Records for processing:
━━━━━━━━

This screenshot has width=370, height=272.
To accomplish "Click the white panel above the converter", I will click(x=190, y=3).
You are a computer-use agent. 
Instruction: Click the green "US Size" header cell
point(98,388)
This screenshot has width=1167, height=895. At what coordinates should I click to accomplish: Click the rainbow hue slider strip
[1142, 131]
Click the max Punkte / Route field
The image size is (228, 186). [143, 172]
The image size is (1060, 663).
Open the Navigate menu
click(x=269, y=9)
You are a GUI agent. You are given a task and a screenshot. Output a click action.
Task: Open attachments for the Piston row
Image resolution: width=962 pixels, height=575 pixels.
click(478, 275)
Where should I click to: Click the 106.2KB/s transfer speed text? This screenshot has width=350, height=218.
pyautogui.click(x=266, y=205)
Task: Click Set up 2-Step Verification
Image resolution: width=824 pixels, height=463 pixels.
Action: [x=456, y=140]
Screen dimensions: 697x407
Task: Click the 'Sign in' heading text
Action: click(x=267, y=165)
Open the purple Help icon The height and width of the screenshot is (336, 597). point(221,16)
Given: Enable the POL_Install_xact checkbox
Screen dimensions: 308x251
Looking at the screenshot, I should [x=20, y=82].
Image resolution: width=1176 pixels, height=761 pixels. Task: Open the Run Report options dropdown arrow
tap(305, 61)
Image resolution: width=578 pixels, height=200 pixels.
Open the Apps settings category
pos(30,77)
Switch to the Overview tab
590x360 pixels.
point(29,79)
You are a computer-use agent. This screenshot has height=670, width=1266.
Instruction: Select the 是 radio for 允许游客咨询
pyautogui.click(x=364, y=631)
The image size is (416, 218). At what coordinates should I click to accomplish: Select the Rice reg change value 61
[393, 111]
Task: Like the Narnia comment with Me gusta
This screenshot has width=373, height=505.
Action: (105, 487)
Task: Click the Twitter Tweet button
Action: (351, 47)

━━━━━━━━

What to produce: Search the listing above for the word "computer", and copy every line that has it.

Result for this exercise:
You are a computer-use agent. 
You are a computer-use agent. This screenshot has height=670, width=1266.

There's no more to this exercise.